Unfortunately, the majority of skin care products that are currently being marketed as barrier repair formulations for dry skin or for diseases like atopic dermatitis and psoriasis do not contain all three lipid classes of physiologic lipids. Or, if all three are present, they often are present in the wrong balance or ratios.
Also, and most unfortunately, the consumer has little to guide him in ascertaining which ones among all the products that tout the words, ‘barrier repair’, are truly effective. Typically, there is little in the way of scientific reports to back up the company’s claims. ‘Barrier repair’ is used more as a buzz word, than as a verifiable claim. It is virtually impossible for the consumer to discover whether the preparation contain all 3 classes of key lipids and if they are present in the correct ratio, to say nothing of whether they contain adequate amounts of these physiologic lipids. (For more on skin care products, sign up to receive our free booklet: Taking Good Care of Your Skin.)
4) Agents that boost or augment the formation of the barrier by the epidermis
Some vitamins, antioxidants, botanicals and other types of natural ingredients, such as oils containing essential fatty acids or ceramides, as well as hyaluronic acid, lactic acid or urea, can stimulate lipid production by the epidermis, and/or function as physiologic lipid ingredients within the lamellar membranes. In most cases, these ingredients have been added to topical formulations based upon theoretical considerations or upon evidence that they boost lipid production or epidermal differentiation in tissue culture experiments or in laboratory animals. Products that contain nicotinamide, intended to boost the production of ceramides, are also touted as ancillary therapy for atopic dermatitis. Yet, very few of these ingredients have actually been tested in clinical practice.

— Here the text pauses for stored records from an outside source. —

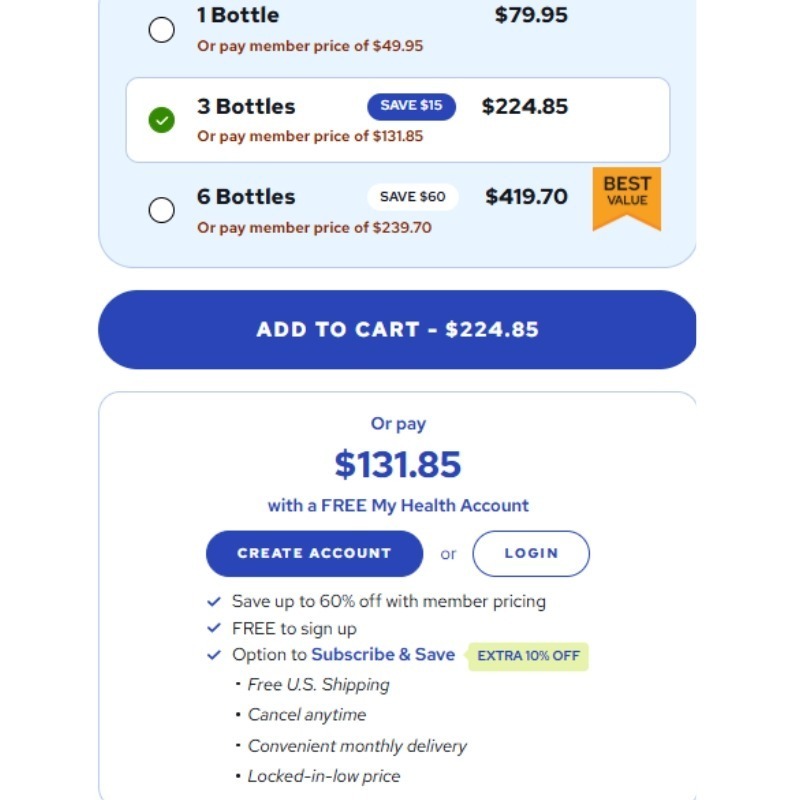Click the Free U.S. Shipping bullet
This screenshot has height=800, width=800.
tap(318, 685)
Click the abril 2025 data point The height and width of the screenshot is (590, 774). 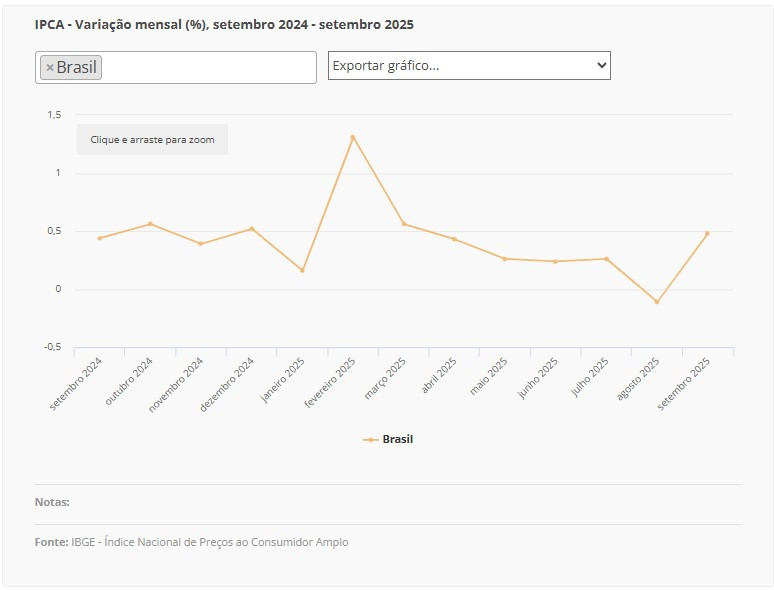[454, 239]
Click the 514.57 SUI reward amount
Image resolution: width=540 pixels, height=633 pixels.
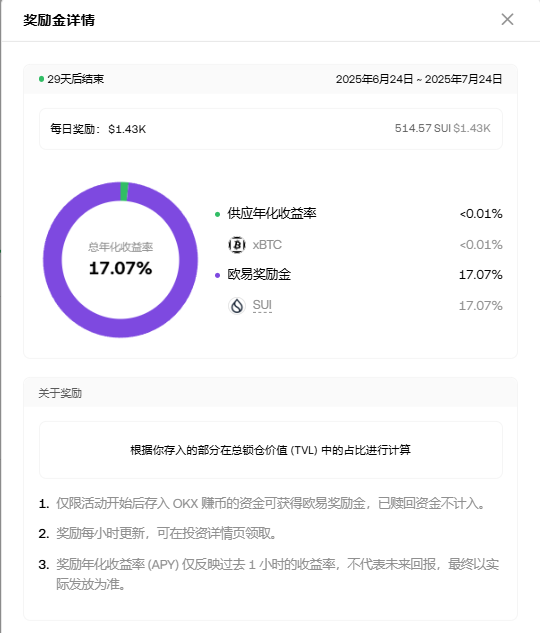(423, 128)
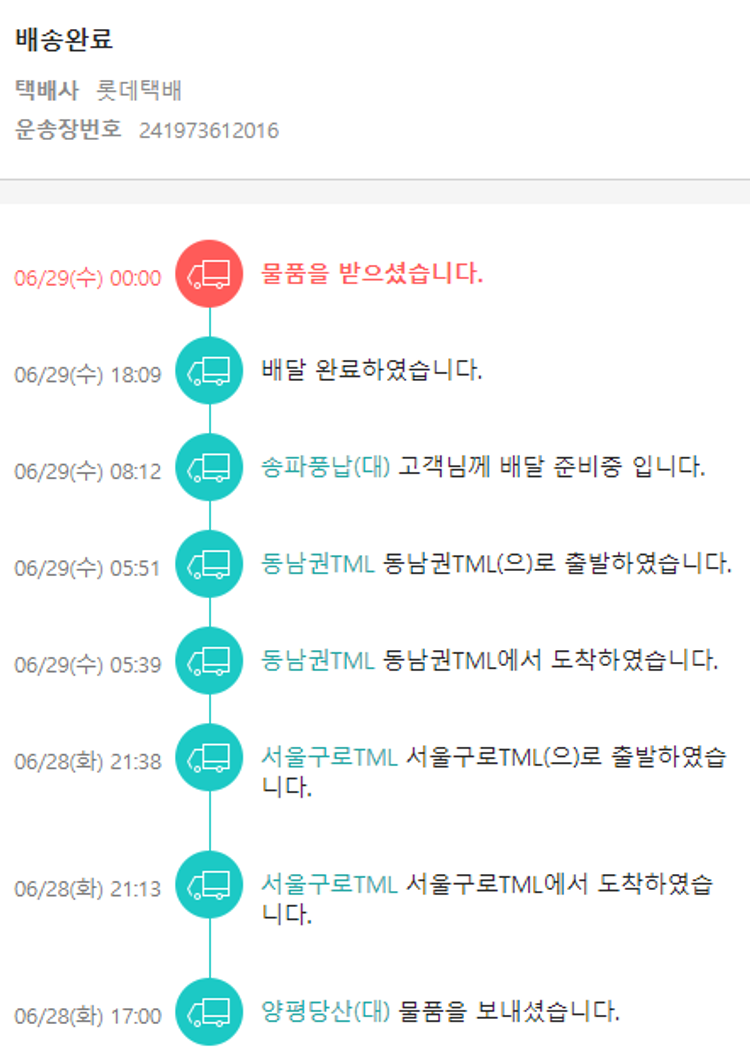This screenshot has width=750, height=1061.
Task: Click truck icon at 06/28 21:38 step
Action: pos(209,758)
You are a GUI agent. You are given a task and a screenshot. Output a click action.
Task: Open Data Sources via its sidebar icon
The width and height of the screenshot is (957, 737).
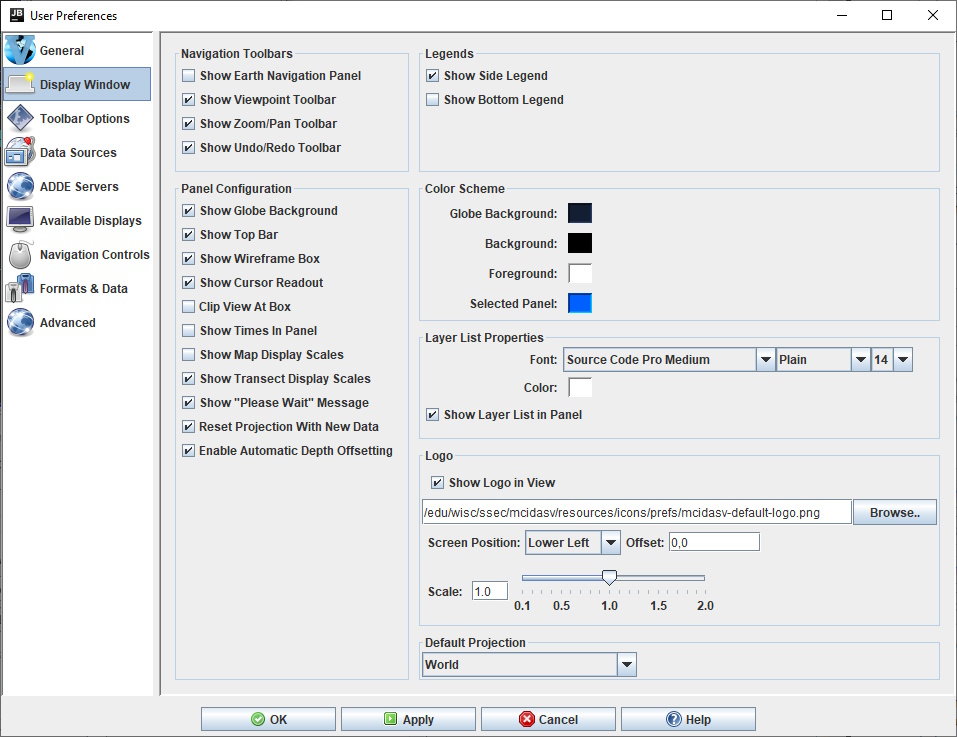click(x=20, y=153)
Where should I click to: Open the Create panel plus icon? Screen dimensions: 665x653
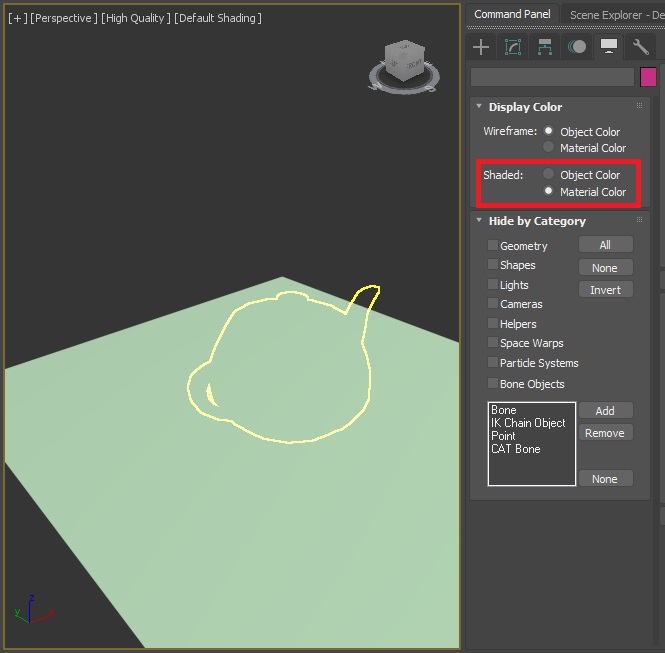click(481, 47)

Primrose oil, and more recently, borage oil, containing the essential fatty acid, gamma linoleic acid, have been advocated for the treatment of atopic dermatitis, but evidence of their efficacy is limited. Nonetheless, further explorations in this area hold promise for the treatment of barrier-driven skin disorders. For example, we have recently shown that urea enhances barrier function and antimicrobial defense when applied to human skin .
THE BOTTOM LINE
Although we have considered these four approaches as separate strategies to repair the barrier, formulations can contain multiple ingredients from each of the last three categories. Indeed, a highly effective topical product available by a doctor’s presciption for the treatment of atopic dermatitis, EpiCeram® emulsion contains not only a ceramide-dominant (3:1:1) mixture of physiologic lipids, but also small amounts of petrolatum, glycerol, and specific fatty acids that stimulate lipid production. This product is based upon research that came out of the Elias laboratory.